A python command line based script for generating proteome databases for variants proteins from a list of variants.
>python Variant_DB_generator.py proteome_database.fasta protein_variants_list.txt
usage: Variant_DB_generator.py [-h] -FA [-FA ...] -F [-F ...]
Custom generate proteome databases for protein variants such as SNPs from a list of SNPs corresponding to a protein.
positional arguments:
-FA Proteome database of interest
-F A .txt (text) file with a list of protein variants
optional arguments:
-h, --help show this help message and exit
>python extract_annotated_variants.py test.vcf -f feature_table.txt
usage: extract_annotated_variants.py [-h]
[-f FEATURE_TABLE [FEATURE_TABLE ...]]
-i [-i ...]
Extract protein coding variants from snpEff annotated .vcf file and save it in .txt format
positional arguments:
-i snpEff annotated .vcf files
optional arguments:
-h, --help show this help message and exit
-f FEATURE_TABLE [FEATURE_TABLE ...], --feature_table FEATURE_TABLE [FEATURE_TABLE ...]
If snpEff provides only locus tag info, we need to
extract protein accession details from feature table
downloaded from RefSeq ftp path
>python Variant_peps_uniqueness.py -h
usage: Variant_peps_uniqueness.py [-h]
-ip [-ip ...] -rf [-rf ...] -vf [-vf ...]

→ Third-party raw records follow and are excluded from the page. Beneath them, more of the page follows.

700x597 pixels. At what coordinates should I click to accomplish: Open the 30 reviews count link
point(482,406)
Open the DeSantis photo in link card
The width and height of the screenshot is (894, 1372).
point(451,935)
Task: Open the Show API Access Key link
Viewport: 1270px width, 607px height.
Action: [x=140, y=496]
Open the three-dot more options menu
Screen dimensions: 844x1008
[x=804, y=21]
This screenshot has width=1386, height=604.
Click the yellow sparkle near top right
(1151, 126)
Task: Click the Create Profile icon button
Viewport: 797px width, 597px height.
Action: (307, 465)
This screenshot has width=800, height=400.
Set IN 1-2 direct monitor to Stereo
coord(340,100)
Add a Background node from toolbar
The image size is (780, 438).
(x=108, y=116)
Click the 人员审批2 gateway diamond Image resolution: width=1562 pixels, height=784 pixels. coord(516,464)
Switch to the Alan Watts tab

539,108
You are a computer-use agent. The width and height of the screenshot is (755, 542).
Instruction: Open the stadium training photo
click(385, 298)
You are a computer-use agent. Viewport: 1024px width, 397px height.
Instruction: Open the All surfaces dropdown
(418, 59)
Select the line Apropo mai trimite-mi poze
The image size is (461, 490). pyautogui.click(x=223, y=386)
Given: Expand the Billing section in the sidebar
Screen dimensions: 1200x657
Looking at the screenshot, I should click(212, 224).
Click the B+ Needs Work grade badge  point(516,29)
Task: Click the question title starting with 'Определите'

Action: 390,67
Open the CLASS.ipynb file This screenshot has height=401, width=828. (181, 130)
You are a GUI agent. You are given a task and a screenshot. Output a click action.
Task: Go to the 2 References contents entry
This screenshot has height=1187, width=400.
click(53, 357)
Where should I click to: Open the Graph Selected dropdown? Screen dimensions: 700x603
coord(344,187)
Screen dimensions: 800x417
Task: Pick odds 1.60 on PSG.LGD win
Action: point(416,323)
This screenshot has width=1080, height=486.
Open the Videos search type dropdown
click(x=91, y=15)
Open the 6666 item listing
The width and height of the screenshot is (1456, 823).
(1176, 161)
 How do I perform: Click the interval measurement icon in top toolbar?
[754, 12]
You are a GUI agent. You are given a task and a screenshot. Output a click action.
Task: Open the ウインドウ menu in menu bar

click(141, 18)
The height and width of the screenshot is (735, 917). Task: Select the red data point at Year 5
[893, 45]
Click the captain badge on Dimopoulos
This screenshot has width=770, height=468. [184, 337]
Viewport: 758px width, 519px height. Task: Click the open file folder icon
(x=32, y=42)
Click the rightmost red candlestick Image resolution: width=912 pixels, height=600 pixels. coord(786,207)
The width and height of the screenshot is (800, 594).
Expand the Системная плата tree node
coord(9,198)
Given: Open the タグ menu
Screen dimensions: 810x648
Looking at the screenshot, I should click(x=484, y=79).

Uniqueness of variant peptides identified from the DDA database search can be
checked by matching it with reference and variant proteome databases
positional arguments:
-ip Exported PSMs of variant database search from Proteome
Discoverer
-rf Reference proteome database of the same species in fasta format
-vf Variant proteome database in fasta format used for the search
optional arguments:
-h, --help show this help message and exit